Evolving and reversible architecture
The Joseph Bracops Hospital enjoys a unique location, set in an urban landscape, yet lined with remarkable green spaces. We chose to prioritise preserving the qualities of this environment, so we decided to redevelop and condense the existing site, rather than extend the existing buildings. In the same vein, we wanted to integrate a new public square and a shared garden into the project, to further strengthen the relationship between residents and their hospital. Our proposed masterplan for the new hospital also echoes the urban planning found in neighbouring garden cities: we developed the structure of green spaces and buildings in tandem. The urban hospital of tomorrow takes a holistic approach to health promotion, reflected in the quality and closeness of these green spaces. It holds the well-being of patients and staff at the heart of its concerns.
A strategic flow distribution oriented towards the future
We developed the site distribution around the public level on the ground floor, leaving scope for future developments. We thought of each hospital building as a ‘hub’ in a model adopted for the polyclinic building and applied to the entire development: the reversible building. Each building has individual access at the public level, making it easy to add or remove clusters during the phased reconstruction of the hospital. It is therefore possible to expand or reduce the hospital infrastructure, but also to reassign some parts entirely, without jeopardising the hospital’s strategic distribution principle.
Case study - ZMK
Designing a hospital based on a sustainable real estate approach
Circular architecture and performance-based design
We planned the new polyclinic to be both evolutionary and reversible. To that end, we studied the structural, technical, and spatial characteristics of modular spaces in the event of a future change of use. We wanted to optimise material and energy flows – a fundamental principle of the circular economy – throughout the project, especially in the choice of materials, the design of prefab building envelopes, or in energy conservation practices.

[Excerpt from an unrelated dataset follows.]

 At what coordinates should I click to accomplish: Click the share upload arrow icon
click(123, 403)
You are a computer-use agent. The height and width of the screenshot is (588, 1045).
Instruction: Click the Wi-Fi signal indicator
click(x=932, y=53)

The advanced off-site modular prefabrication of the new operating rooms will shorten works and minimise disruption on site. When it comes to complex medical/technical parts of the infrastructure, modular prefabrication will be of greatest value.
The new compact buildings combine optimised functionality (reduced distances) and high flexibility (modular surfaces). Our performance-based design approach allowed us to work on essential factors from the very first sketches, including maximizing natural light to create an ideal environment for both patients and staff.
This project has been founded from the very beginning on circular economy principles. We are proud of the way the new hospital will showcases sustainable urban infrastructure, whilst also confidently facing the future.
A public institution with open arms
The green spaces ‘slide’ under the building, creating a passage and a link between the mineral spaces and the garden, which meet where the main entrance stands. A planted patio gives the reception area a large stream of natural light and extends the visibility of green space inside. The lobby includes a cafe open to the garden, highlighting the social link with the neighbourhood that the institution seeks to place at the heart of its approach.
We regard the urban nature of the site as a unique opportunity to host social functions and activities at the very heart of the hospital. In this way, the hospital is no longer just somewhere patients pass through but a new public place of their city, perfectly integrated into the urban fabric. Entry into the hospital feels more natural and the transition to treatment spaces is softened, helping to further integrate patients into society.